§ Testo fornito
+++++

LA NUOVA PARTITA DELL'IMPRESA DELLA MODERNITÀ
Intervista di Anna Spadafora
Oltre a essere presidente delle società che compongono il Gruppo Masi, lei è stato presidente di ASSOFERMET (Associazione Nazionale Commercianti di Acciaio e Metalli) per dodici anni. A partire dalla sua esperienza, che cosa può dirci del valore dell’impresa? Quali sono i criteri di valutazione che utilizza nel momento in cui, per esempio, deve acquistare quote di una società?
L’esperienza derivante dall’avere svolto un certo mestiere per tanti anni oggi non è più così importante; al contrario, può verificarsi la presunzione di pensare che tutto sia come prima e che la storia si ripeta sempre seguendo gli stessi canoni. Ero poco più di un ragazzo quando, all’inizio degli anni sessanta, il modo di comportarsi si ripeteva uguale nel corso delle settimane, dei mesi e degli anni, quando bastava imparare “due mosse” e il risultato era assicurato. Oggi, è cambiato il contesto, ma i giocatori sono più o meno ancora gli stessi, così, spesso, si è indotti nell’errore di credere di giocare la stessa partita. Se attualmente ho qualche vantaggio è perché credo che, più dell’esperienza, madre natura mi abbia dotato di quel tanto di follia e di virtù che mi servono per vivere in una realtà così mutata.

+++++

§ Dati forniti
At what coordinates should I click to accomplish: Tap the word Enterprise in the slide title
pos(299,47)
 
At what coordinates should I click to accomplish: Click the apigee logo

+++++

§ Elenco dei compiti
1. Trascrivi dall'intervista il brano che va da "LA NUOVA PARTITA" fino a "di una società?" compreso.
2. Nell'intervista, lungo quali intervalli di tempo il modo di comportarsi si ripeteva uguale? Elencali tutti.
3. Per quanti anni l'intervistato è stato presidente di ASSOFERMET, secondo l'intervista?

§ Risposte
1.
LA NUOVA PARTITA DELL'IMPRESA DELLA MODERNITÀ
Intervista di Anna Spadafora
Oltre a essere presidente delle società che compongono il Gruppo Masi, lei è stato presidente di ASSOFERMET (Associazione Nazionale Commercianti di Acciaio e Metalli) per dodici anni. A partire dalla sua esperienza, che cosa può dirci del valore dell’impresa? Quali sono i criteri di valutazione che utilizza nel momento in cui, per esempio, deve acquistare quote di una società?

2. Settimane, mesi, anni.

3. Per dodici anni.